Thursday, August 13, 2009

Your Mother has posted a comment.

My mother has a facebook. In fact, so does my grandfather.

This fact used to annoy me greatly - is NOTHING sacred?!

I spent over a month on heightened alert, watching my profile like a hawk until I realized I could set my privacy settings to do the job for me - Now, Mum & Granddad are free to peruse my page without any danger of discovering my sarcastic status about only having rum in my fridge. (Which is a lie, there's orange juice in there too.)

It's every child's nightmare to have their parents enter into the digital age, but recently I've begun to realize the perks. My mother is famous for hour long phone conversations. and some days, those phone convo's are just what I need.
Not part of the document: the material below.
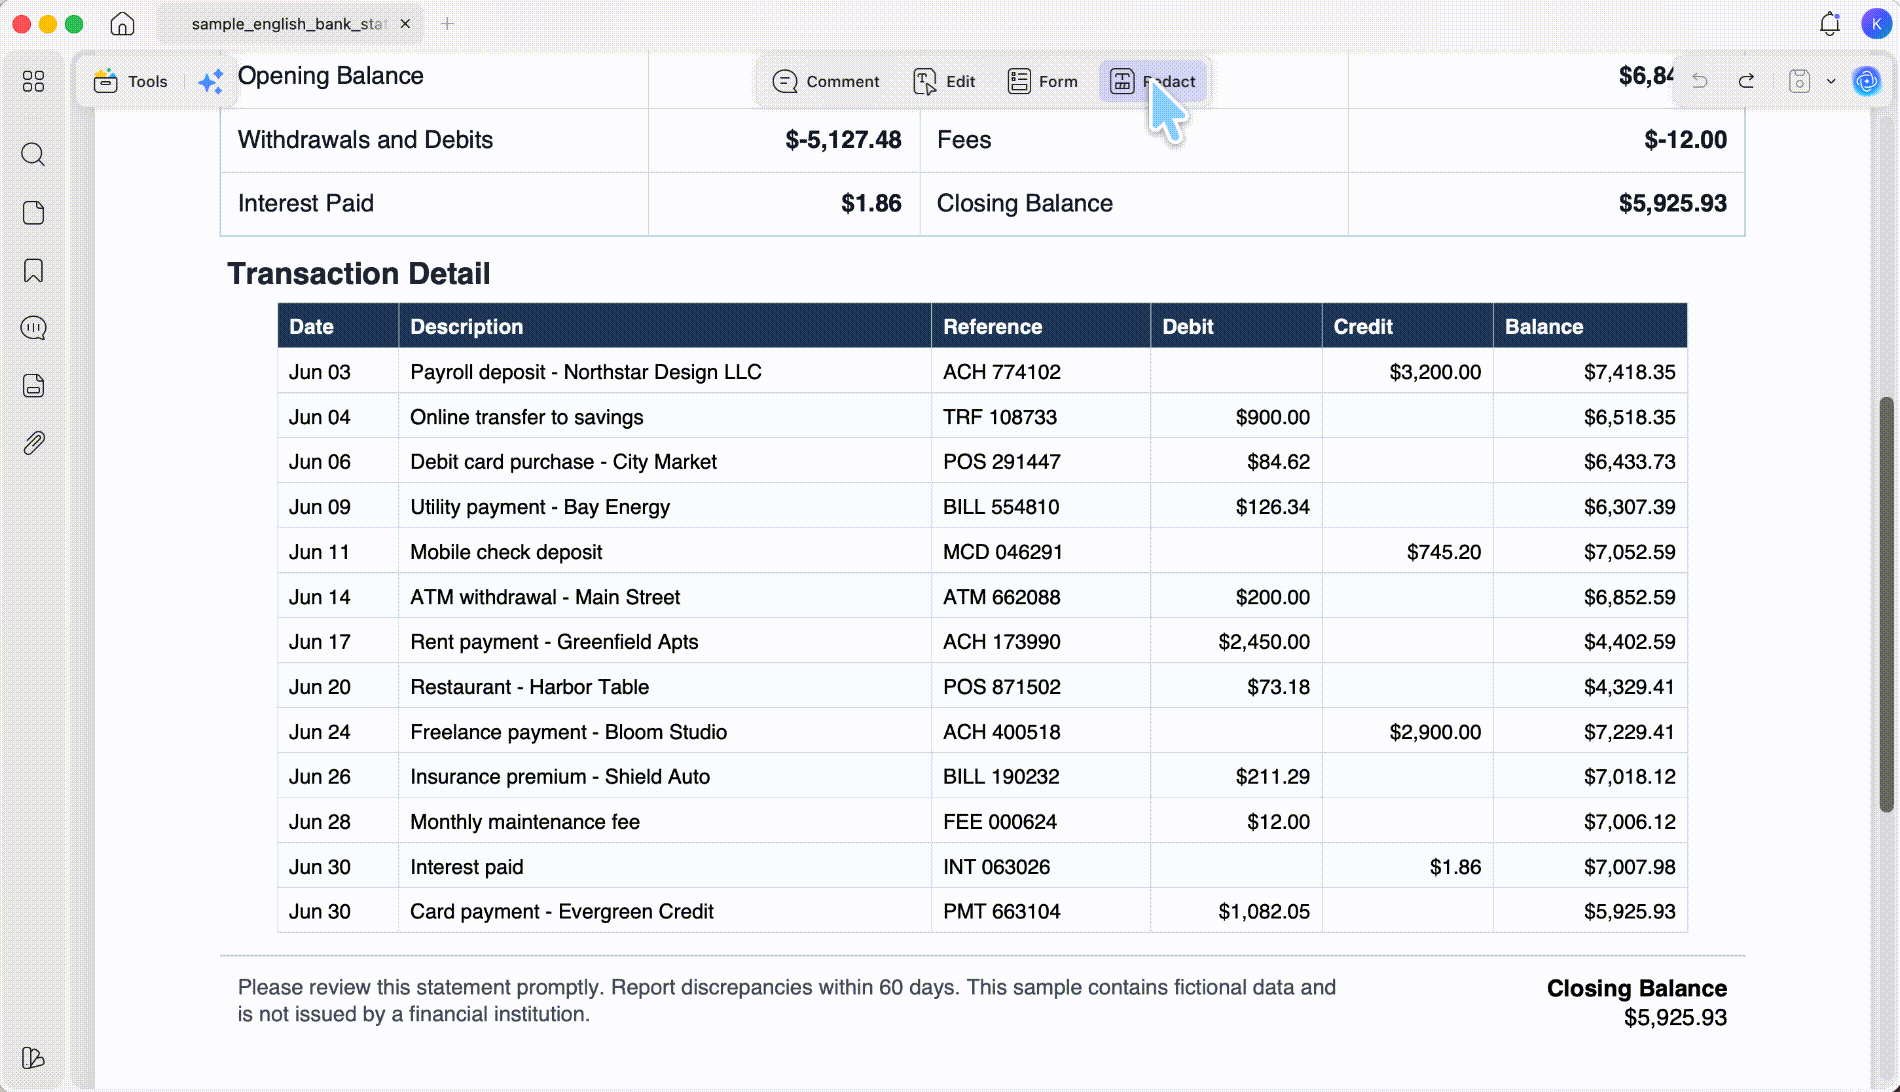
Task: Click the AI assistant sparkle icon
Action: click(x=210, y=82)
But other days I don't need to hear a 15-minute ramble on what kind of bread she bought at the grocery store.

And that's where facebook comes in. Even better - that's where AIM comes in. (Yep, remember that from Jr. High. Love it. Use it. Really.) Now, instead of countless phone calls throughout the day (including at all hours during work) Mum can hop on the computer to shoot me a quick facebook post, or a quick IM, and whats done is done.

Oh the wonders of the digital age.

What Retail Has Taught Me

The one thing that working in retail these past 3 months is patience.

I have learned patience in many different facets. Starting with customers. I know this is the obvious answer. Any job working with the public will lead you to the "customer" who is always right. I have asked a customer if they need help finding a size, they answer no, then proceed to tear apart the stack of shirts I just folded. That part irks me the most. I literally just offered to help but American consumers need help but won't ask for it. So I find myself offering help and rarely getting a response. It honestly makes my day when a customer actually asks for help. My job is much more joyous when I don't have to size pencil skirts every minute of my shift.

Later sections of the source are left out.